In 1995 I started helping Norman with the production and some editing of Spring, and I began to see Norman’s fine editorial touches on the papers accepted for publication. He neither dug too deeply nor accepted lack of clarity, and I learned something about organizational and developmental editing, as well as detailed fact clarification and careful typography (especially a concern when presenting Cummings’ poems) from seeing Norman’s edits and questions as I typed up numerous papers.

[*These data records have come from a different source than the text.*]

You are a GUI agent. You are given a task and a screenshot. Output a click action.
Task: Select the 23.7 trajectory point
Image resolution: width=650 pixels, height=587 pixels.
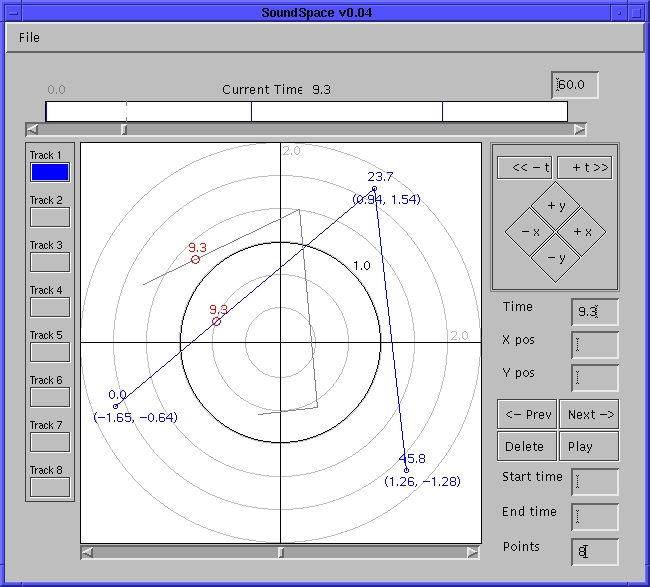coord(374,189)
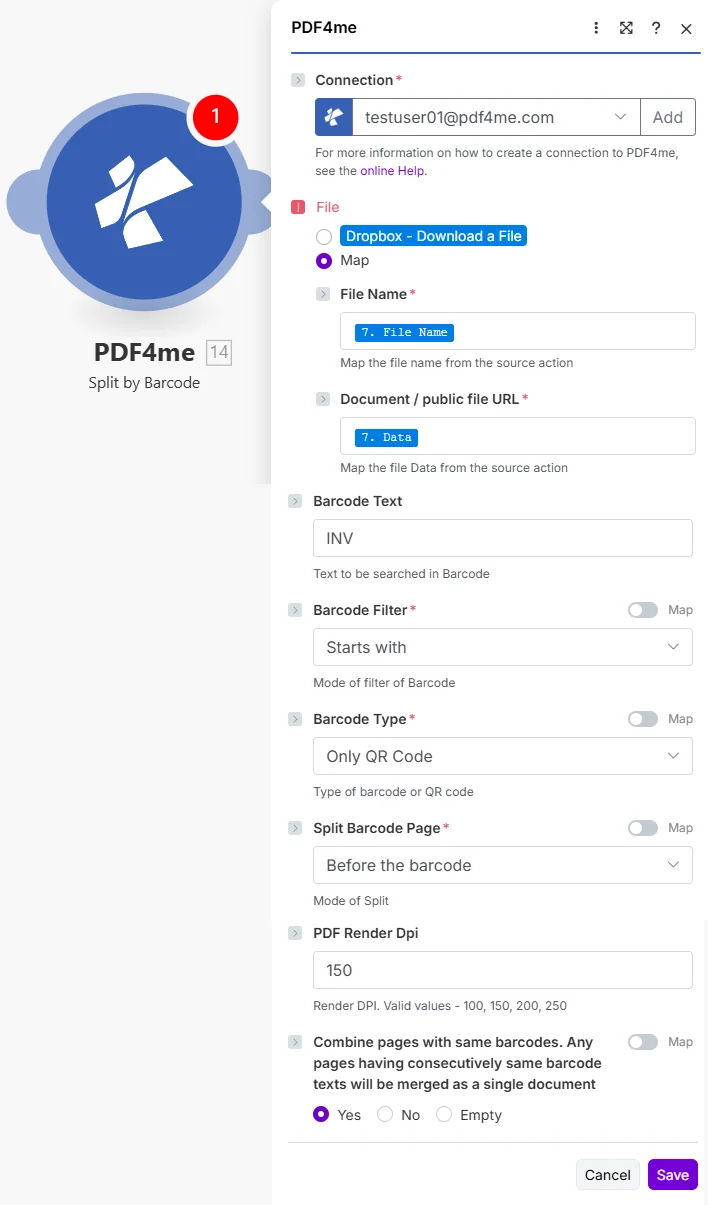This screenshot has height=1205, width=708.
Task: Expand the panel with the fullscreen arrows icon
Action: click(x=626, y=28)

I am not enough of a scholar to be able to comment authoritatively on Norman’s critical writing on Cummings, but his connection to Cummings scholarship will surely remain solid for as long as Cummings himself is respected, appreciated, and studied. Norman has rightly been called the “dean of E. E. Cummings studies.” I have appreciated his commitment to Cummings scholarship, his passion for his subject (as well as sufficient detachment), and his selfless dedication in keeping the society and Spring going for so many years (no doubt contributing financial support too). It is easy to just receive the annual publication each year, but quite another task to pull together all of the content not only in each issue, but to coordinate the ALA panels from which the essays are frequently drawn.
And speaking of ALA conferences, which I’ve been able to attend several times in San Diego, San Francisco, and Cambridge, I’ve always enjoyed seeing Norman at these events with his wife Zelda. They have struck me as still deeply in love with each other, sparkling even like newlyweds, with a warmth and affection that I hope I can match with my own wife in my golden years. Surely Zelda has played a significant role in supporting Norman and his writing over so many decades—not just in connection with Cummings, but with Norman’s Gestalt studies and his therapy practice. Members of the Cummings Society are deeply in the debt of Norman and Zelda for their public and private support of E. E. Cummings. Together, both Norman and Zelda have been a bridge directly to E. E. Cummings himself, yet even without this connection, it is an honor and pleasure to know them both.